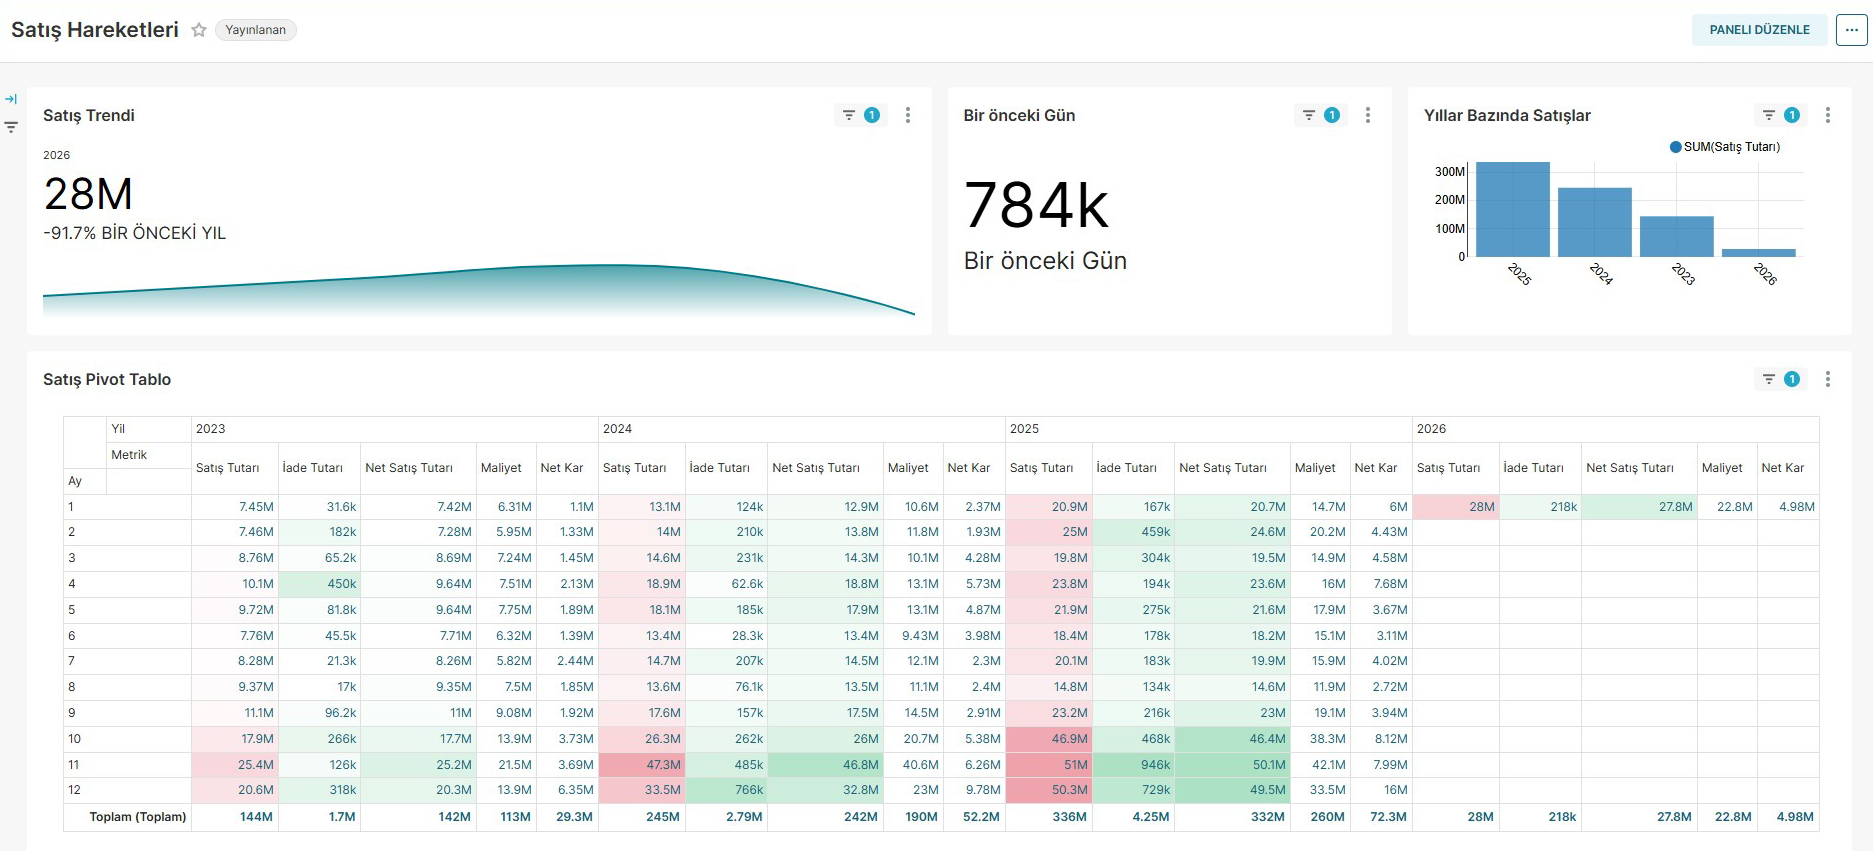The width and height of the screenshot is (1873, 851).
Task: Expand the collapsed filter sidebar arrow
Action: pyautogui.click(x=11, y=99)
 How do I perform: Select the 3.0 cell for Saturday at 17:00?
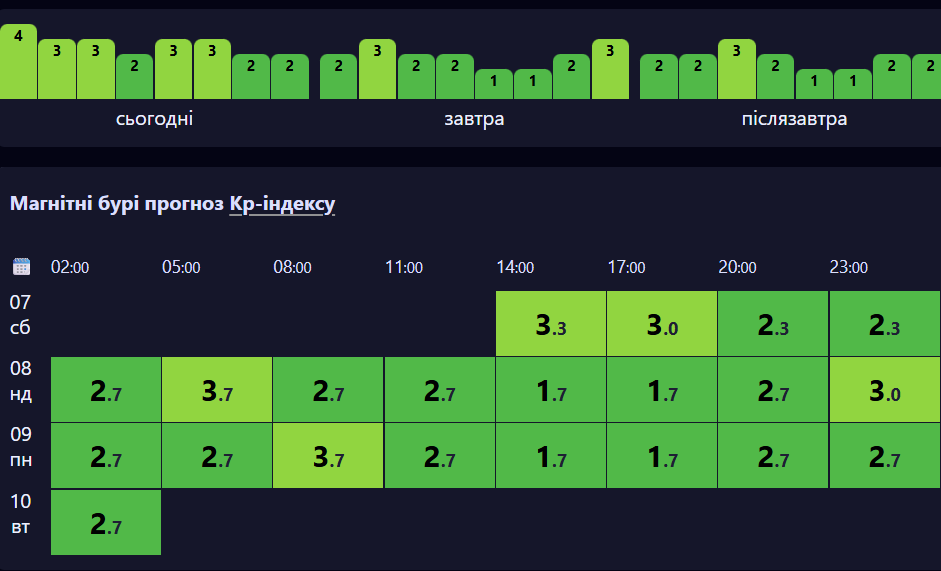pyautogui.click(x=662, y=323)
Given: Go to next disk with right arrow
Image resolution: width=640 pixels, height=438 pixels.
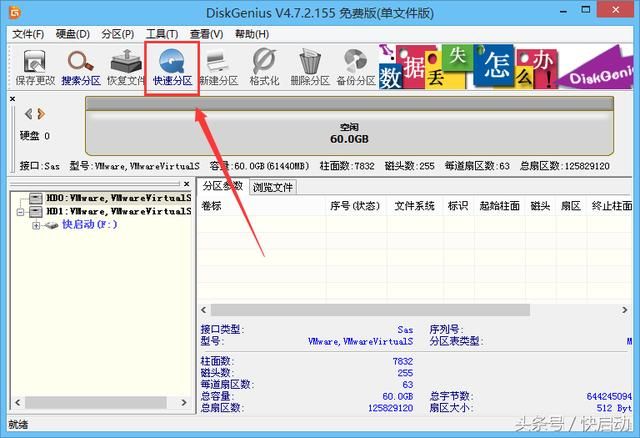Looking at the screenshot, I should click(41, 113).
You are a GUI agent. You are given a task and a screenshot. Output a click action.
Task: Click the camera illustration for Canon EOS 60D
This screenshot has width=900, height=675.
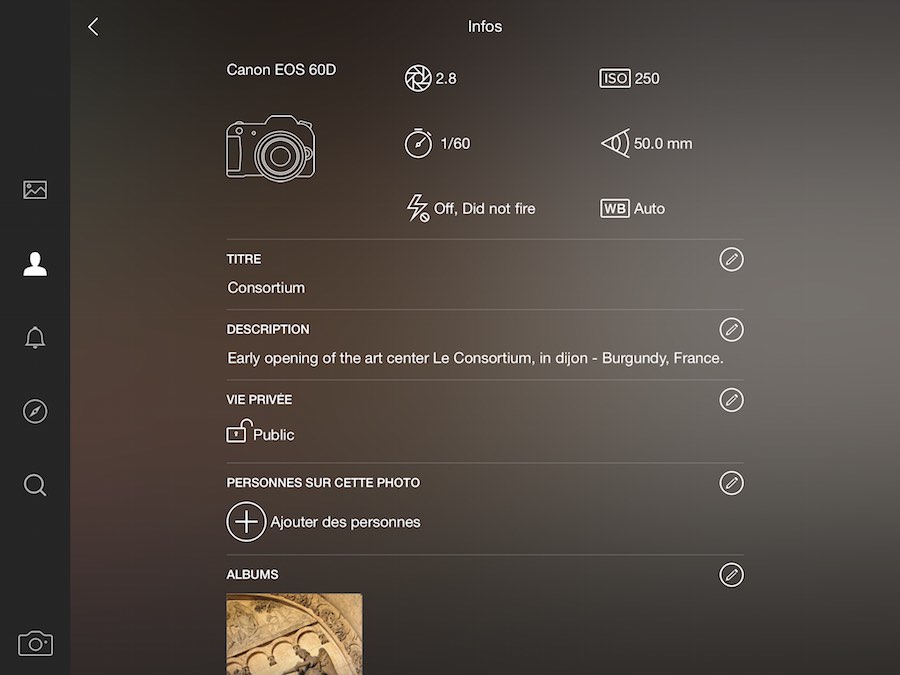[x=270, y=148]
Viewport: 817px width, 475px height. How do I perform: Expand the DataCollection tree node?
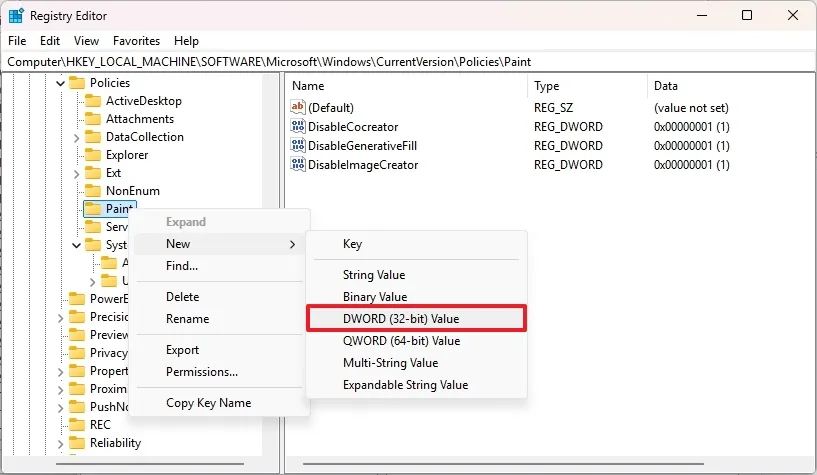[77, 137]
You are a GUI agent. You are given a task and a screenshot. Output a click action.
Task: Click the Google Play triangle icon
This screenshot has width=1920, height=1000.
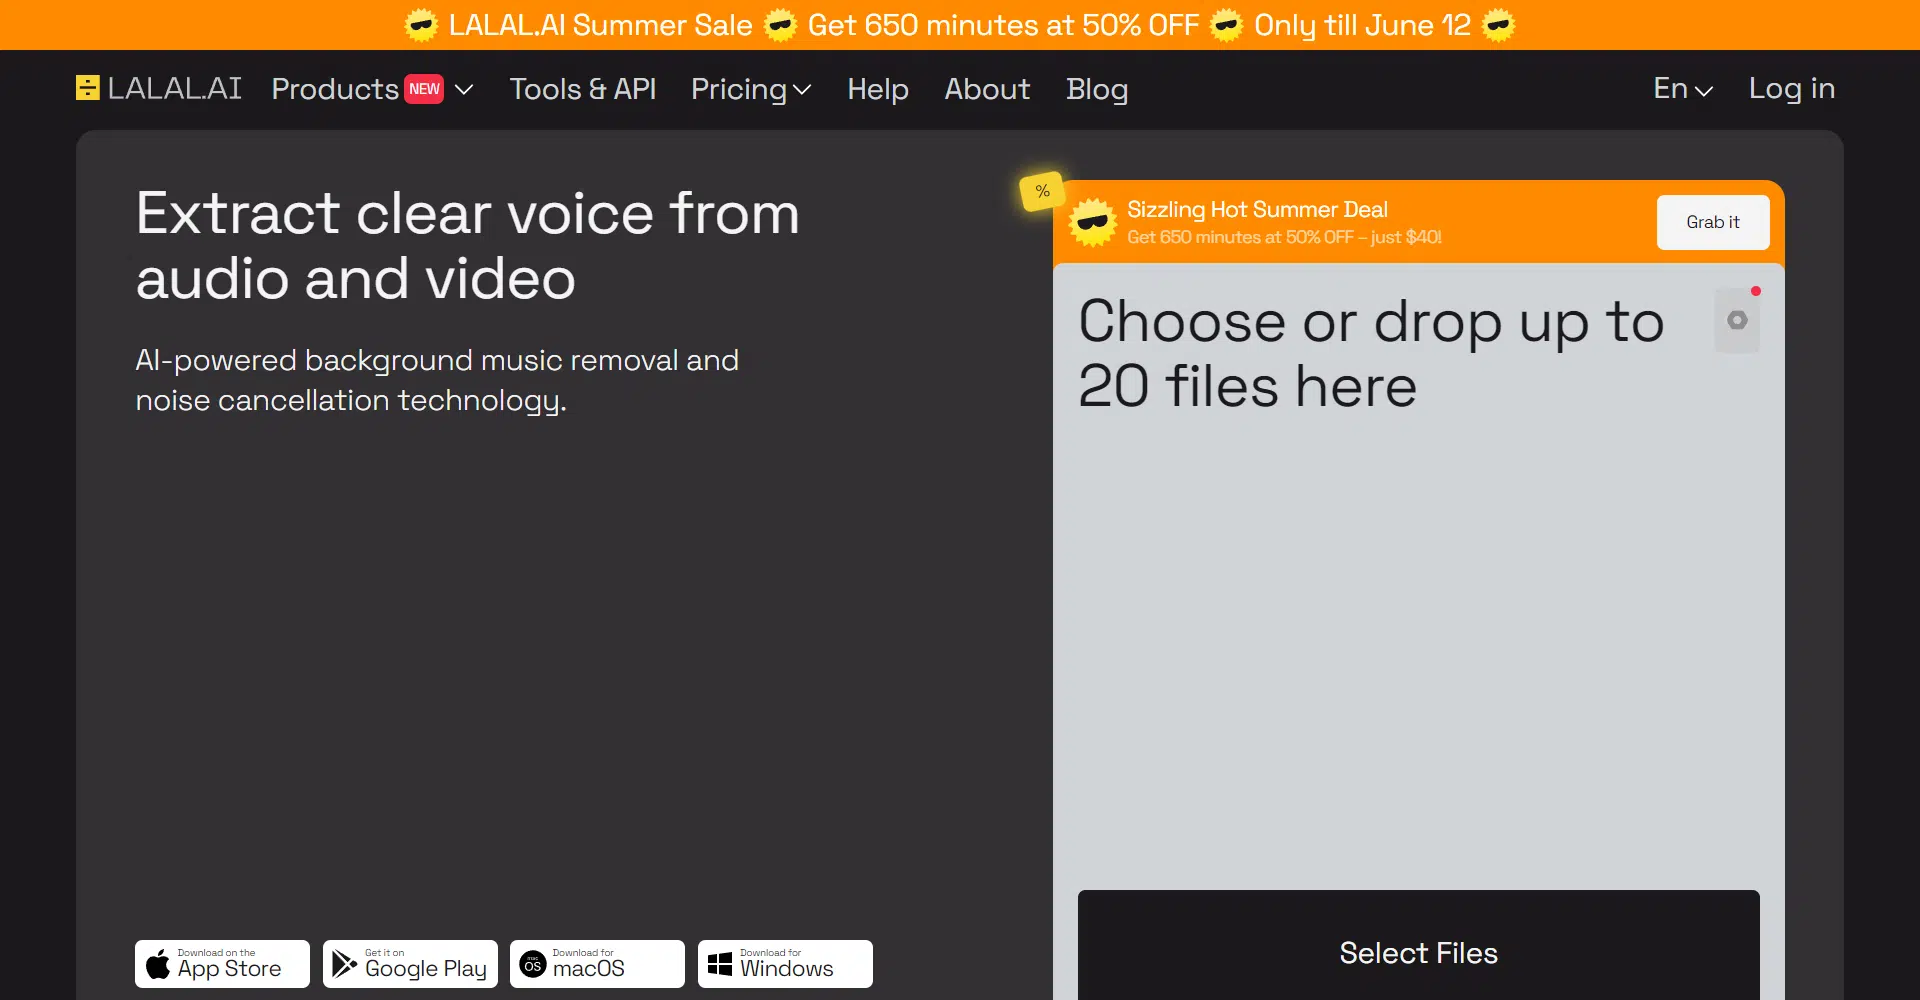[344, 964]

_Exercise_.
The lines to repeat run from the line containing "How do I perform: Select" through the last line of the material above; give them exactly, without the pictures.

_Solved exercise_.
 How do I perform: Select the 3.0 cell for Saturday at 17:00?
pyautogui.click(x=662, y=323)
Given: Go to next disk with right arrow
Image resolution: width=640 pixels, height=438 pixels.
Looking at the screenshot, I should click(41, 113).
You are a GUI agent. You are given a task and a screenshot. Output a click action.
Task: Click the camera illustration for Canon EOS 60D
This screenshot has width=900, height=675.
[x=270, y=148]
Viewport: 817px width, 475px height. How do I perform: Expand the DataCollection tree node?
[77, 137]
You are a GUI agent. You are given a task and a screenshot. Output a click action.
Task: Click the Google Play triangle icon
This screenshot has width=1920, height=1000.
[344, 964]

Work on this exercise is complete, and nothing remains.